[Saved entries]
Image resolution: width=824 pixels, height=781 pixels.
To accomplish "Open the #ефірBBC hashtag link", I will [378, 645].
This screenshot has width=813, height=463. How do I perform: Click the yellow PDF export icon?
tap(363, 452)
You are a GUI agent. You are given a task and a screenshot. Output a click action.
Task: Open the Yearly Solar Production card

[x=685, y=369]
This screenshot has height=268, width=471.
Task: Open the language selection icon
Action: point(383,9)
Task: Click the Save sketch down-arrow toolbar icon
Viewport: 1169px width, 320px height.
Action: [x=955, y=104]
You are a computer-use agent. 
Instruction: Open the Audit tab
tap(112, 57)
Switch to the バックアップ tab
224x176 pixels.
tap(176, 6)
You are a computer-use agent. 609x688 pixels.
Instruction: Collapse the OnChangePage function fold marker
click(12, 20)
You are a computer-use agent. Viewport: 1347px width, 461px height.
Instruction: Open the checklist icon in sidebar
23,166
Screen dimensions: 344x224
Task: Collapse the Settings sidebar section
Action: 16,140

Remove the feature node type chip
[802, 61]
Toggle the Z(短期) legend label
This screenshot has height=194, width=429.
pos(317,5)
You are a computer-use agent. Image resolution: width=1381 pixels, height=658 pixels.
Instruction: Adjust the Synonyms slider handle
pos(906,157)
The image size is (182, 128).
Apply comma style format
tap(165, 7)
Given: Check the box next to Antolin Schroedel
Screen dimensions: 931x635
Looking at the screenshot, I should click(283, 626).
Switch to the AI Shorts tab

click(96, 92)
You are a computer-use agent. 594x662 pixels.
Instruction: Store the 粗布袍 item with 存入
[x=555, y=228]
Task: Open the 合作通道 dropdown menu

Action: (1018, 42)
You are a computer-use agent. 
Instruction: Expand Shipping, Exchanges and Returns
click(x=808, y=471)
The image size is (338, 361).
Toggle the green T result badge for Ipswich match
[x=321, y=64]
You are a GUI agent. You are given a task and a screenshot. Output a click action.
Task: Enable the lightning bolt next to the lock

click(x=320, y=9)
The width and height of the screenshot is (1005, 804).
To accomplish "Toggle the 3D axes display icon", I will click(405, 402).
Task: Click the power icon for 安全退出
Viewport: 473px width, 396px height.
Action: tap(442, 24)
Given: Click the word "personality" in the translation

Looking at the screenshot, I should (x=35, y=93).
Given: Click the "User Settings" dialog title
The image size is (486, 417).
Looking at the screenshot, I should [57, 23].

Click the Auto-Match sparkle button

> **Task description**
An exact copy of the lines from the one containing "The image size is (182, 128)." through the end of the data above is the whole answer.

> **Written reply**
The image size is (182, 128).
Apply comma style format
tap(165, 7)
Given: Check the box next to Antolin Schroedel
Screen dimensions: 931x635
Looking at the screenshot, I should click(283, 626).
Switch to the AI Shorts tab

click(96, 92)
You are a computer-use agent. 594x662 pixels.
Instruction: Store the 粗布袍 item with 存入
[x=555, y=228]
Task: Open the 合作通道 dropdown menu

Action: (1018, 42)
You are a computer-use agent. 
Instruction: Expand Shipping, Exchanges and Returns
click(x=808, y=471)
The image size is (338, 361).
Toggle the green T result badge for Ipswich match
[x=321, y=64]
You are a GUI agent. You are given a task and a screenshot. Output a click action.
Task: Enable the lightning bolt next to the lock

click(x=320, y=9)
The width and height of the screenshot is (1005, 804).
To accomplish "Toggle the 3D axes display icon", I will click(405, 402).
Task: Click the power icon for 安全退出
Viewport: 473px width, 396px height.
Action: tap(442, 24)
Given: Click the word "personality" in the translation

Looking at the screenshot, I should (x=35, y=93).
Given: Click the "User Settings" dialog title
The image size is (486, 417).
Looking at the screenshot, I should [57, 23].

Click the Auto-Match sparkle button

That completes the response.